Emphasizing this liberating role of the market, James Lull observes the
“success of black popular culture” through electronic mass mediation:
The technical nature of electronic media resonates sensuously
with the oral qualities of black culture.... The market certainly
doesn’t eradicate racism—some critics claim it only exploits
minority races in many ways even more—but it undeniably
provides unprecedented access to black cultural space. (83)
Taken together, Fiske and Lull indicate the dual function of the mainstream mass
media concerning the representation of rap music. While Fiske’s point clarifies the
distortion of rap’s image in accordance with white knowledge of black culture.

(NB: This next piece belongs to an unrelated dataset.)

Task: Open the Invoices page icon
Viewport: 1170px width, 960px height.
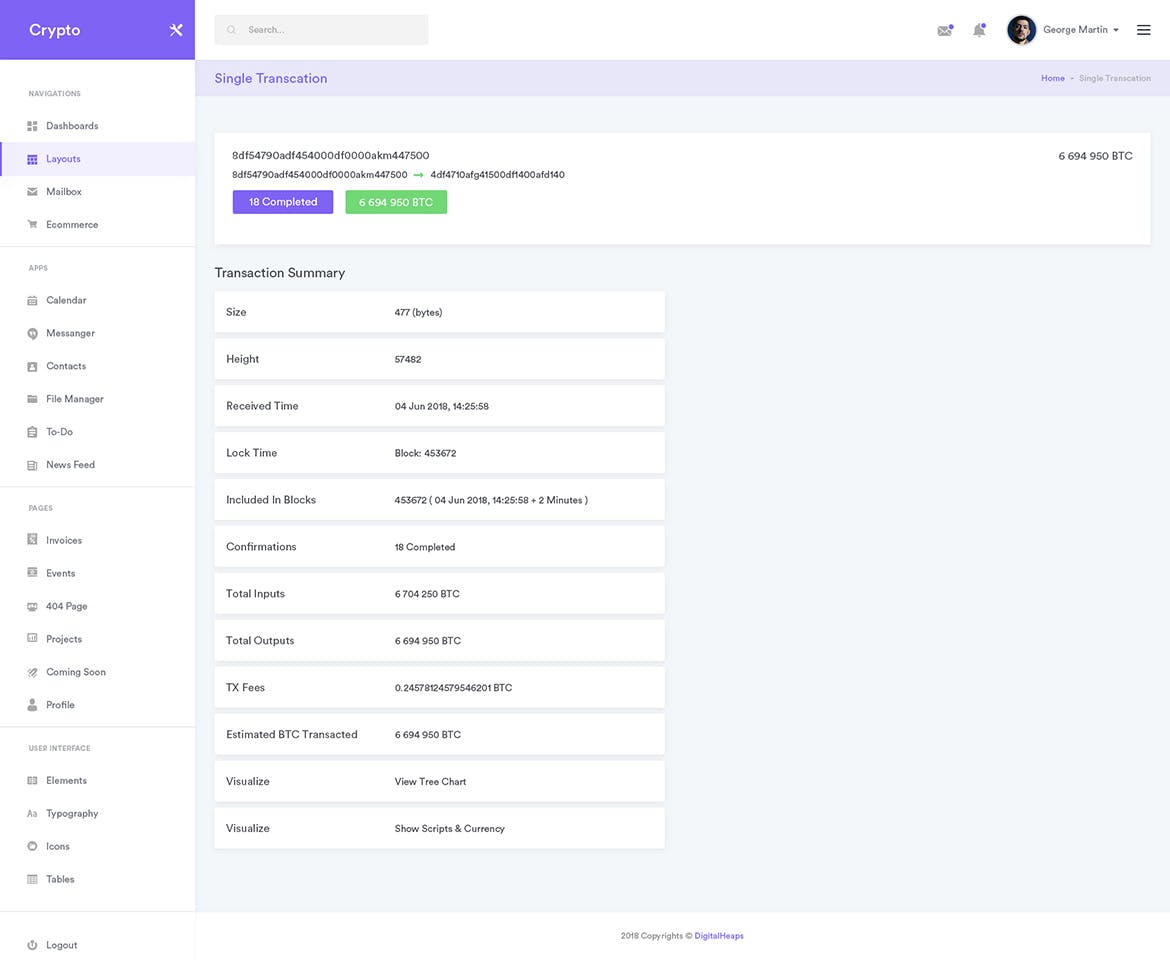Action: 31,540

Lull provides a positive evaluation of the public recognition of rap’s presence as a
result of mass mediation. Lull’s perspective foregrounds the tactical skill of rap
musicians, who have succeeded in exercising cultural power from a relatively
marginal position. Nonetheless, his analysis does not clarify the role of the market
in the present discussion.
Even though the market itself “undeniably provides unprecedented access
to black cultural space,” cultural objects and commodities circulating in the market
are evaluated by various institutions, such as corporations, politicians, the media,
and the majority group of consumers. The reasons for their preferences, selections,
rejections, and redistribution of specific items may, accordingly, stem from the
hegemonic notion of acceptability. In other words, those who have the power to
manipulate the market place also have the power to judge the moral value of an
object, not simply its commodity value. That the major media have denounced rap
as distributing messages dangerous to American society at large is explicable by
this logic. Rap musicians’ strategic self-commodification has been informed by
this tension circumscribing the effect of their expressional styles in the mainstream
media as well as the cultur e industries. The mass mediation of hip-hop culture
creates almost unpredictable opportunities for technological reproduction of the
practitioners’ images, which then become fragmented from the context of their
resistance to the dominant culture. Representations of sheer anger in the media
might, therefore, be intentional self-expression. But they are certainly moments of
commodification, in which only particular images are recreated as cultural icons—
signifying the actuality of their lives—and invested with a standard of value
judgment.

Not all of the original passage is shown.